Item 1.01 Entry into a Material Definitive Agreement.
     On June 15, 2006, Golfsmith International Holdings, Inc., a Delaware Corporation (the “Company”) entered into an amendment to its commitment letter (the “Commitment Letter”) with General Electric Capital Corporation (“GE Capital”). Pursuant to the Commitment Letter, GE Capital had agreed to underwrite a $65,000,000 senior secured credit facility (the “Credit Facilities”) to the Company in connection with the Company’s initial public offering (the “IPO”).
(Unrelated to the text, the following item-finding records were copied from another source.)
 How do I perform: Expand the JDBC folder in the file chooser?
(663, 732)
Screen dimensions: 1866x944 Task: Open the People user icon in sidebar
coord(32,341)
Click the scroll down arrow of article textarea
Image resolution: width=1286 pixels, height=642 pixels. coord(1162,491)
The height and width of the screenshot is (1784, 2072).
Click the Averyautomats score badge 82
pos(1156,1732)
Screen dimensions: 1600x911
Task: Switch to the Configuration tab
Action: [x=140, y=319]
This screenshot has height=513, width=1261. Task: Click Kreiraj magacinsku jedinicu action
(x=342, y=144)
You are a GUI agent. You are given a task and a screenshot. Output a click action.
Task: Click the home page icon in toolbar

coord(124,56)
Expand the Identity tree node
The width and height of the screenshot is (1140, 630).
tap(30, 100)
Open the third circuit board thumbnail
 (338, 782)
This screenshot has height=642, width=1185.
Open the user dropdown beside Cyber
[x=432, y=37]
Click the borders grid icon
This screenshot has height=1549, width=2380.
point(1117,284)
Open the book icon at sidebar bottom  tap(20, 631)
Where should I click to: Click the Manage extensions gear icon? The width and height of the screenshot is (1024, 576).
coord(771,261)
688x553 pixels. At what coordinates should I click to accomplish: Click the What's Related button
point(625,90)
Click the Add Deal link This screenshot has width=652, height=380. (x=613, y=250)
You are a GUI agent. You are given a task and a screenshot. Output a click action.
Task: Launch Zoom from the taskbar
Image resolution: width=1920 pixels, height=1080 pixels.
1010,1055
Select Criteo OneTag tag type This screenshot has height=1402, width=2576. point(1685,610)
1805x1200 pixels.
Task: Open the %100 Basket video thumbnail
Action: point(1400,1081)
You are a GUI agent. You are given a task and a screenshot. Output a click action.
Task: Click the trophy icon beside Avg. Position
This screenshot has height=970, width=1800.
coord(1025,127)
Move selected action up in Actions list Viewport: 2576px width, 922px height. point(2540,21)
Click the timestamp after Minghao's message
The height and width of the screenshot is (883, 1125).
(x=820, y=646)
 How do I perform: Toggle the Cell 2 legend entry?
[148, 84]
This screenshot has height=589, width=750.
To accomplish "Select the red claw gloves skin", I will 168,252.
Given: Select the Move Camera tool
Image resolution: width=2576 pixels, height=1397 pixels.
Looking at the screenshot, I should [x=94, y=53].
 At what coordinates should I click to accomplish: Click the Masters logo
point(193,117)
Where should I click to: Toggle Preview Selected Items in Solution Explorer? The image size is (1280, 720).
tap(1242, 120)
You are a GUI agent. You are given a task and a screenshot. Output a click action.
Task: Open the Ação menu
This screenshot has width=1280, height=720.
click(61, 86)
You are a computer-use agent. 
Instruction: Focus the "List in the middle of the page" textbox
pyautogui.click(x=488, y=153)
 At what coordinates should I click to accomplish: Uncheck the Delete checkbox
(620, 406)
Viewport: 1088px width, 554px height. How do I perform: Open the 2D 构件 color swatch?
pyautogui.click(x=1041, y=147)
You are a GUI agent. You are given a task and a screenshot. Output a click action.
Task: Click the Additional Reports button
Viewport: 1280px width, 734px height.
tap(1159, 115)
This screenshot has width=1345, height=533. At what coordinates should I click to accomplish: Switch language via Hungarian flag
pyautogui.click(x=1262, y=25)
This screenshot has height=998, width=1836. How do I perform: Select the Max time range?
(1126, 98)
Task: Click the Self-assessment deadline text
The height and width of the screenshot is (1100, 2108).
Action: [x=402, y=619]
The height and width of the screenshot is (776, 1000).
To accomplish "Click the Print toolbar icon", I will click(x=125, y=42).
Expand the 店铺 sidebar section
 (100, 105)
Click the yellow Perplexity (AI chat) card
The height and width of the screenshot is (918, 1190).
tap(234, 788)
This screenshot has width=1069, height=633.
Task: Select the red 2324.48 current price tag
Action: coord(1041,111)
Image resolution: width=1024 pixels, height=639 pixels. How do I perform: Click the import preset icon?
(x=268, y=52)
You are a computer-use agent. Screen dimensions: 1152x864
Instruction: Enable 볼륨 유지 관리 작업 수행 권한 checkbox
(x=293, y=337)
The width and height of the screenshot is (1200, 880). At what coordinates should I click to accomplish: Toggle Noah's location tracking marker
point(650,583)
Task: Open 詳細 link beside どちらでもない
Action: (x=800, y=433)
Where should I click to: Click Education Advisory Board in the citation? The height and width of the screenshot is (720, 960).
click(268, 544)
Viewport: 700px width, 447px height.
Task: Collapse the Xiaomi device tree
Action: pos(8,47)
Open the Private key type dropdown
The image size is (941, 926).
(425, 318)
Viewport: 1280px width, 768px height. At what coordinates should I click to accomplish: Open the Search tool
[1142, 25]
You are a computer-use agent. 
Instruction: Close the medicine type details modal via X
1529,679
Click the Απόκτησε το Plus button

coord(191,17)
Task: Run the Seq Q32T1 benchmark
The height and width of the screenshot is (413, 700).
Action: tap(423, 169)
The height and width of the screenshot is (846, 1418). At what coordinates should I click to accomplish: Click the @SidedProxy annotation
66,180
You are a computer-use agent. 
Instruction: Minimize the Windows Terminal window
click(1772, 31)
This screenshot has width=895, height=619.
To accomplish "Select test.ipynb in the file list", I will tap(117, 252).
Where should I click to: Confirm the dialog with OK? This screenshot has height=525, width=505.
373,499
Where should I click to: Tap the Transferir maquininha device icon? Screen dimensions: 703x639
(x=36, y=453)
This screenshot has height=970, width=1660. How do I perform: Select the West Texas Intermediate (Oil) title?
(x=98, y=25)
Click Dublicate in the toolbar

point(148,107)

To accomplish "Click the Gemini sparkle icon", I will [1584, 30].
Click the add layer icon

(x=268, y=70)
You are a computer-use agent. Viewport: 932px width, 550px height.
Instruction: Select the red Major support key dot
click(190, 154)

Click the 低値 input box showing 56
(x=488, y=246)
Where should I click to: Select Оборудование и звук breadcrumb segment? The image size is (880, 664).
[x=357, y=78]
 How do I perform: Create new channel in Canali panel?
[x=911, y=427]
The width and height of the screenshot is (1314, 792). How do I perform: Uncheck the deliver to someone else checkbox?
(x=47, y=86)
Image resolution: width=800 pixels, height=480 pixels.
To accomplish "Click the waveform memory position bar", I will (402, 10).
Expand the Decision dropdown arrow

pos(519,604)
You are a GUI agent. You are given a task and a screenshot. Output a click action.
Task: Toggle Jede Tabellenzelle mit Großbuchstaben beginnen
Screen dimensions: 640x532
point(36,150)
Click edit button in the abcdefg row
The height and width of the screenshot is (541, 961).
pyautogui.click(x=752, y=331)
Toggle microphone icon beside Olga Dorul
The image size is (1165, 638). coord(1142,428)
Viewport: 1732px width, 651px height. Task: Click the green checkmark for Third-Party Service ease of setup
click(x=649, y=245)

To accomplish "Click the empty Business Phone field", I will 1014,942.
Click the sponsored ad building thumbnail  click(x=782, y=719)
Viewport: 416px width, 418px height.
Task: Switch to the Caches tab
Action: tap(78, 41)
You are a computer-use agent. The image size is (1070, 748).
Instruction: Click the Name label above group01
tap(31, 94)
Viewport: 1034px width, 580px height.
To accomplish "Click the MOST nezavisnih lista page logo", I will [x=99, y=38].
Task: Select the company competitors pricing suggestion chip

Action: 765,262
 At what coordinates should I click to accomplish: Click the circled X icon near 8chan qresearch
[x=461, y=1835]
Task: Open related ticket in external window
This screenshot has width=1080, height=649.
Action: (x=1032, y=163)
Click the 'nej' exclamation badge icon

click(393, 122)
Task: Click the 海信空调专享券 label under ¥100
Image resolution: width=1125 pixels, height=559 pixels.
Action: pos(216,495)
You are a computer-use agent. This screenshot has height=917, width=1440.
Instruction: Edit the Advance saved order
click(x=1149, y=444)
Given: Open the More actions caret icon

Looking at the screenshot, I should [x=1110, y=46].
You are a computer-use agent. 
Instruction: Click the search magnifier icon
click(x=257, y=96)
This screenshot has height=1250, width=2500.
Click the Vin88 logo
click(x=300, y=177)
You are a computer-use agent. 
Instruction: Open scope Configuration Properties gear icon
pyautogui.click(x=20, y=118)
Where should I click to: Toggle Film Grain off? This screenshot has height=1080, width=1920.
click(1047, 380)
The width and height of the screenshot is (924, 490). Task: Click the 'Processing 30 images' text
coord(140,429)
A copy of the Commitment Letter was filed as Exhibit 10.35 to Amendment No. 3 to the Company’s Registration Statement on Form S-1 (File No. 333-132414) on June 1, 2006. Pursuant to the amendment (the “Amended Commitment Letter”), GE Capital agreed that in the event the Credit Facilities do not close on or prior to the closing of the IPO, GE Capital would amend the Company’s existing senior secured credit facility, on terms reasonably satisfactory to GE Capital and the Company, on or prior to the date of the IPO to increase the commitment under the facility by up to $30 million. The Amended Commitment Letter otherwise allows the IPO without requiring any mandatory prepayment from the IPO proceeds. Attached as Exhibit 99.1 hereto and incorporated by reference in its entirety is the Amended Commitment Letter entered into by the Company and GE Capital on June 15, 2006.
Item 8.01 Other Events.
     On June 14, 2006, the Company announced the pricing of its IPO at an initial public offering price of $11.50. Attached as Exhibit 99.2 hereto and incorporated by reference in its entirety is the press release issued by the Company on June 14, 2006.
Item 9.01 Financial Statements and Exhibits.
  (d)   Exhibits.
         
 
  Exhibit 99.1   Amended Commitment Letter dated June 15, 2006, by and between Golfsmith International Holdings, Inc. and General Electric Capital Corporation.
 
       
 
  Exhibit 99.2   Press release, dated June 14, 2006, announcing the pricing of the initial public offering.

 


 

SIGNATURE
     Pursuant to the requirements of the Securities Exchange Act of 1934, the registrant has duly caused this report to be signed on its behalf by the undersigned hereunto duly authorized.
     
 
  GOLFSMITH INTERNATIONAL HOLDINGS, INC.
 
   
 
  By: /s/ James D. Thompson
 
   
 
  Name: James D. Thompson
 
  Title: Chief Executive Officer, President and Director
Dated: June 16, 2006

 


 

Exhibit Index
     
Exhibit No.   Description
99.1
  Amended Commitment Letter dated June 15, 2006, by and between Golfsmith International Holdings, Inc. and General Electric Capital Corporation.
 
   
99.2
  Press Release, dated June 14, 2006, announcing the pricing of the initial public offering.